# [A] Feierabendgilde sucht Gleichgesinnte



## Lailo (4. April 2009)

Hallo,

schön, dass Dich dieser Thread aufmerksam gemacht hat. Um Dir zu zeigen, ob das Weiterlesen von Interesse ist, erfolgt...
*
..,zuerst eine kleine Gildenvorstellung*:

Wir sind eine Casualgilde von ca. 65 Accounts / 200 Chars, die sich Phoenix nennt und aus erwachsenen Spielern (Durchschnittsalter ca. 35 Jahre) besteht. Wir haben Familie, Job, Studium oder sogar alles zusammen und deshalb nicht den ganzen Tag Zeit zu spielen. Unsere Hauptspielzeit ist zwischen ca. 19:00-1:00 Uhr und es sind durchschnittlich ca. 20-30 Leute abends online.

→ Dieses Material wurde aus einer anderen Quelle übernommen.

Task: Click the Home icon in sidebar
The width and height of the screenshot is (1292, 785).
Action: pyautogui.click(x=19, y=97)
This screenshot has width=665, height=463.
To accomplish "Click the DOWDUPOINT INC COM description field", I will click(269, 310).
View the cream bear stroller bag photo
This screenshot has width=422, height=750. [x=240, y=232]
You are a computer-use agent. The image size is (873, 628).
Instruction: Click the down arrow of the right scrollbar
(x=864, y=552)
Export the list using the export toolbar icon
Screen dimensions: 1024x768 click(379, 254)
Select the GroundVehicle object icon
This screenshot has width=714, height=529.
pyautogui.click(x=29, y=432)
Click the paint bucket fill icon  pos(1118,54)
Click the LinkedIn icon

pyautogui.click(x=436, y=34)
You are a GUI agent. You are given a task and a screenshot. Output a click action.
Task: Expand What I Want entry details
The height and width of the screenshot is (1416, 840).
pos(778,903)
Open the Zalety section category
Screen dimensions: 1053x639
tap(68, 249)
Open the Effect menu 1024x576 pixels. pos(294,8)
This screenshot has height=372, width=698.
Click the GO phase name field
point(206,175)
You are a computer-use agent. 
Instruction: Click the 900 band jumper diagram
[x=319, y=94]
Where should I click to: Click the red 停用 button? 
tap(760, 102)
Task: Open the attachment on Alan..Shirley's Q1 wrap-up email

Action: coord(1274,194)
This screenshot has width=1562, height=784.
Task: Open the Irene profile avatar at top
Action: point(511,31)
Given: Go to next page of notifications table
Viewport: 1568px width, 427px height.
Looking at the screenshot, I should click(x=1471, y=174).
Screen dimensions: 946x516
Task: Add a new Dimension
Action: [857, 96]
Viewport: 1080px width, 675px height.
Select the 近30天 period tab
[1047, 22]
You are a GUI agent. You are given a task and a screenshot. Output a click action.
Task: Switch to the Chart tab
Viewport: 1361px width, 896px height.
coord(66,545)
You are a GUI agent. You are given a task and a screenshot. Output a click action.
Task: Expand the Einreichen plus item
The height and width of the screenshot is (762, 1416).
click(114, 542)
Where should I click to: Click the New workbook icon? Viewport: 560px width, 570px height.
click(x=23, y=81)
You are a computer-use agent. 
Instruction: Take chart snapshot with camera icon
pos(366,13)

Unsere Gilde zeichnet sich durch einen sehr guten Zusammenhalt, eine gute Stimmung und die Gemeinsamkeit aller Spieler vor allem Spaß zu haben und zwar rundum - ingame, im TS und im Forum - aus. Wir sehen dieses Spiel als ein Hobby, aber erfreuen uns natürlich dennoch oder gerade deswegen an gemeinsamen Erfolgen.

Wir spielen PvE, PvP und RP:

Im RP-Bereich machen wir vor allem Events in kleineren Abständen, im PvP-Bereich gehen einige BGs und einige Arena.

Im PVE laufen wir täglich mehrere Instanzen (standard & hero). Wir haben vier interne, wöchentliche 10er Raids (ICC, PDK, Ulduar, Weekly) und laufen im 3-Wochenrythmus 25er PDK & ICC. Außerdem haben wir eine Woche jeden Monat in dem Funraids zu den 70igern & 60iger-Raids stattfinden.


*..dann eine kleine Suchaktion*:

Wir wollen uns nicht arg vergrößern, aber suchen für ein ausgewogenes Spiel noch 2-3 Spieler, die bereits den 80. Zirkel erreicht haben oder kurz davor stehen. Vorallem Schurken, Schamanen und heilende Priester werden bei uns gebraucht, aber auch andere interessierte können sich gern melden!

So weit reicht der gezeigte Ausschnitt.